Para esta Parte II de minha pesquisa Marcas de Ferrar apresento estas análises tendo como referência Ariano Suassuna e Guimarães Rosa... como um folhetim, continuarei a apresentar outras considerações em outros textos e autores... talvez seja mais proveitosa esta leitura aos poucos.
MARCAS NA
LITERATURA: FERRANDO GENTE E GADO
Ariano
Suassuna (1927-2014), em seu romance A Pedra do Reino, utiliza-se de
alguns desenhos, típicos de ferros, e faz alusões à sua simbologia. Com a
devida licença:
"...é
que, na espádua esquerda de Dom Pedro Sebastião, tinham ferrado, a fogo, um
ferro desconhecido e que não é nenhum dos ferros familiares de ferrar
boi do Sertão da Paraíba! Eu sei, porque no nosso "Instituto Genealógico e
Histórico do Sertão do Cariri" temos um arquivo e registro desses ferros,
arquivo que eu organizei por sugestão do Doutor Pedro Gouveia!
-
Você ainda se lembra como era o ferro?
- Me
lembro como se fosse hoje, Excelência! Era uma espécie de lua, ou melhor, para
ser mais fiel à nobre Arte da Heráldica, um crescente, com as pontas viradas
para cima e encimado por uma cruz.
- A
marca do ferro na espádua de seu Padrinho era
recente?
- A
queimadura era recentíssima! Quando a gente entrou na torre, sentia-se ainda a
catinga meio fumaçada e polvorenta de carne de bicho ferrada!
- E
não havia nenhum sinal do fogo onde esquentaram o ferro?

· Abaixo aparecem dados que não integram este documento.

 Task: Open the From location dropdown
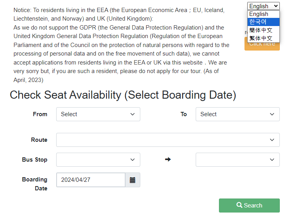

- Nenhum, Excelência! Eu não já expliquei que no aposento elevado da torre da capela não havia nada, a não ser o sino?" [1]
A partir dessa descrição “uma espécie de lua, ou melhor (...) um crescente, com as pontas viradas para cima e encimado por uma cruz”, visualizamos o ferro descrito. Justaposição de um símbolo muçulmano (o crescente) e um símbolo cristão (a cruz). Uma leitura subliminar dessa imagem indica, pela posição (encimado), que a cruz parece dominar ou subjugar o crescente. Assim, como na História da cristandade que nos foi contada, através das Cruzadas pela libertação de Jerusalém nas mãos dos “infiéis” muçulmanos.
Se “no aposento elevado da torre da capela não havia nada, a
não ser o sino?" essa pista, esse
sino, também não representa/simboliza o signo/adivinha que invocara Pedro
Quaderna um pouco antes: "Para o meu enigma, portanto, só um Decifrador
brasileiro e de gênio!" (p.293)
Suassuna,
ou Quaderna, nos desafia, pois, para esse “crime indecifrável” em um “sertão”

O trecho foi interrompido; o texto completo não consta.